Support setting up Kibana spaces declaratively.

Use case. Why is this important?

Using ECK it is possible to set up custom users and roles using file realm.

When a role is restricted to a specific Kibana Space; the space still has to be created manually.
Once the space is created, the user (mapped to that role) can be used.

It would be helpful if Kibana spaces can be configured using a spaces.yml file (similar to custom roles in roles.yml)

[thbkrkr]

Somewhat related to elastic/cloud-on-k8s#3598 but for Kibana, if spaces were created using the Kibana Spaces API.

[thbkrkr]

It would be helpful if Kibana spaces can be configured using a spaces.yml file (similar to custom roles in roles.yml)

It would be necessary to start by having the feature in Kibana so that ECK can use it, which is not the case currently.
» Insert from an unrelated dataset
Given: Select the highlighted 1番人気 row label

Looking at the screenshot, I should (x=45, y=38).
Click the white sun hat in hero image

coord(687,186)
AFAIK there is currently only an HTTP API to manage Spaces.

Let's move the issue to discuss with the Kibana team to see if this is something that might make sense.

[oneingan]

Related elastic/terraform-provider-elasticstack#100

[elasticmachine]

Pinging @elastic/kibana-security (Team:Security)

[legrego]

I have a couple of questions around expected functionality:

1. Would the presence of file-based spaces prevent users from creating/updating/deleting spaces via the UI? Or would it mark the file-based spaces as "readonly", and allow for the creation of other spaces via UI?
2. What happens when a space is removed from the file? Should we delete the space, and all associated saved objects?
3. I'd expect we would need to document the fact that file-based spaces need to be kept in sync across all Kibana instances -- a mismatch here would leave Kibana in a non-deterministic state. Do you agree?

[scbjans]

From a functional point of view I would expect it to work similarly to the already existing roles.yml. I'm not sure how my below answers fit to that, but for the sake of standardization, I think resembling roles.yml should be prioritized more than my answers.

My $0.02:

1. I would expect all spaces will be managed through spaces.yml; so creating/updating/deleting spaces via the UI should not be possible.
2. From a declarative point of view, I think deleting a space from the file, should also remove the space and it's associated objects.
3. This issue was created particularly for use with ECK. Since I think it will probably be mounted as a secret (just like when defining roles declaratively), kubernetes will make sure it's in sync between all pods. I'm not sure how it will behave in other cases.